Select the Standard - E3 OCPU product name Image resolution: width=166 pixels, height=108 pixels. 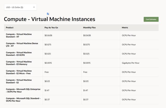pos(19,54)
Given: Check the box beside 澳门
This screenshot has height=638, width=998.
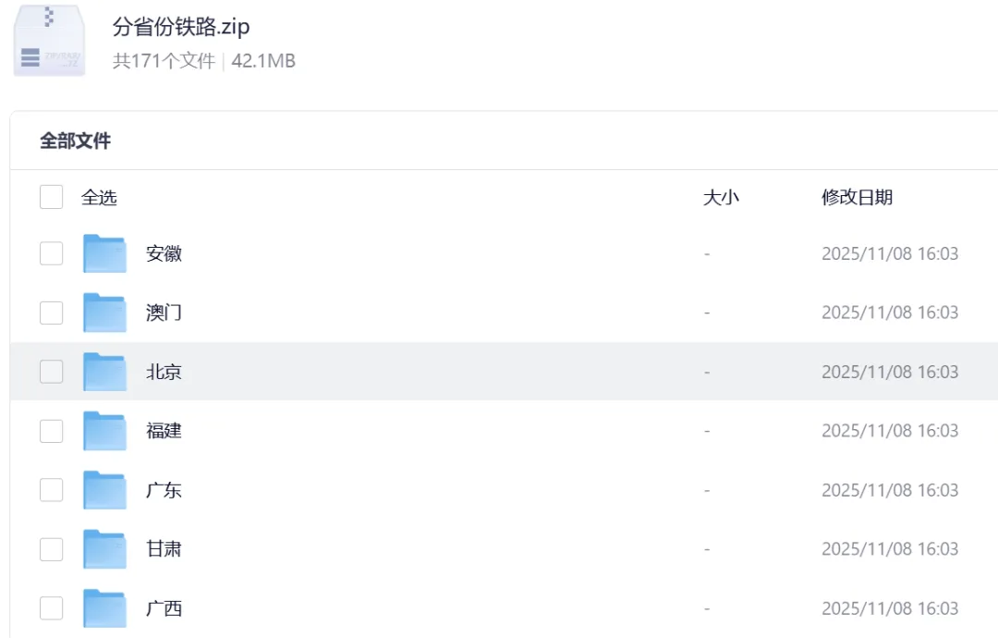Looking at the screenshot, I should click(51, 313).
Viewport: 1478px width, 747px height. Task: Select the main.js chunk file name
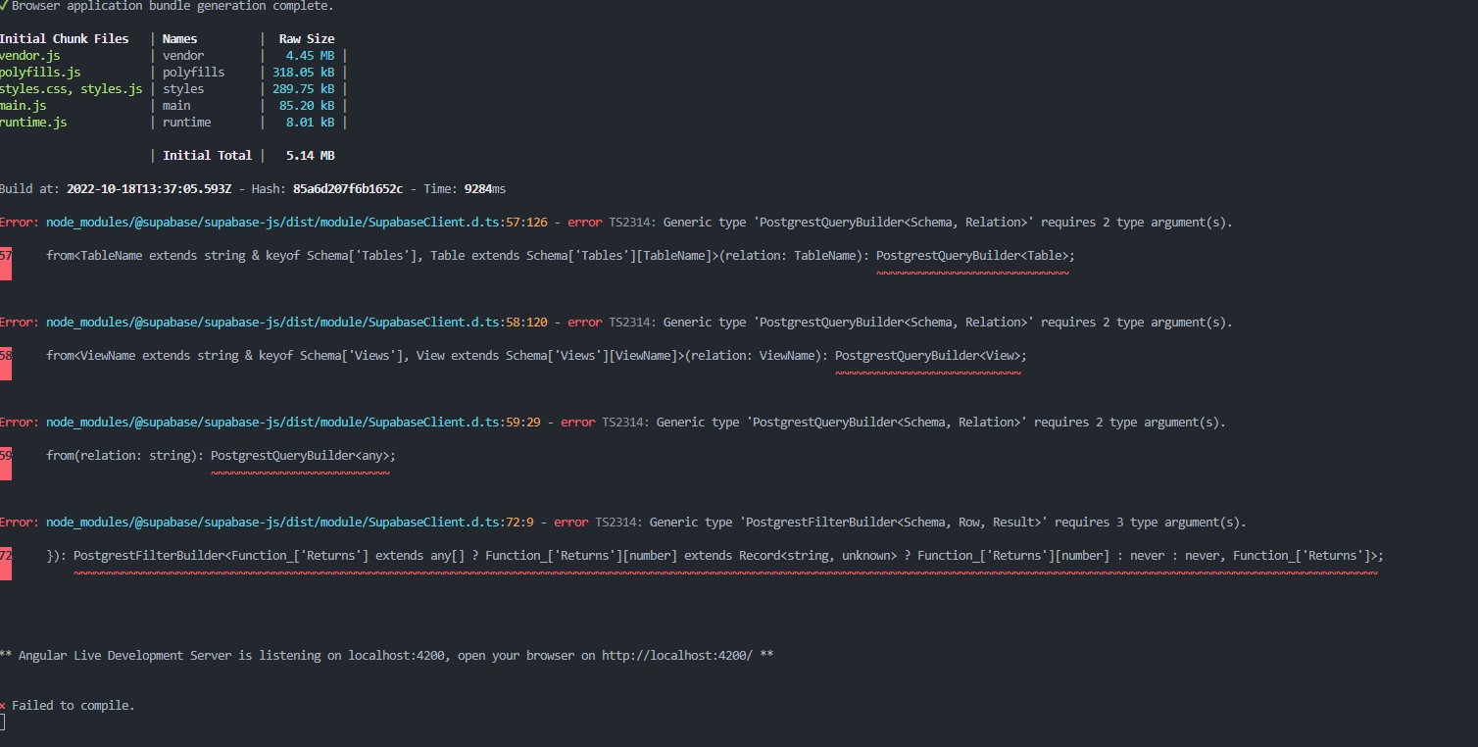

= = = = = = =

• [Problem details]: Output exactly the lines from the line containing "Given: Check the box beside 澳门" through the last line of the records, both included, and leave out every picture.

• [Answer for the task]:
Given: Check the box beside 澳门
This screenshot has height=638, width=998.
Looking at the screenshot, I should click(51, 313).
Viewport: 1478px width, 747px height. Task: Select the main.js chunk file name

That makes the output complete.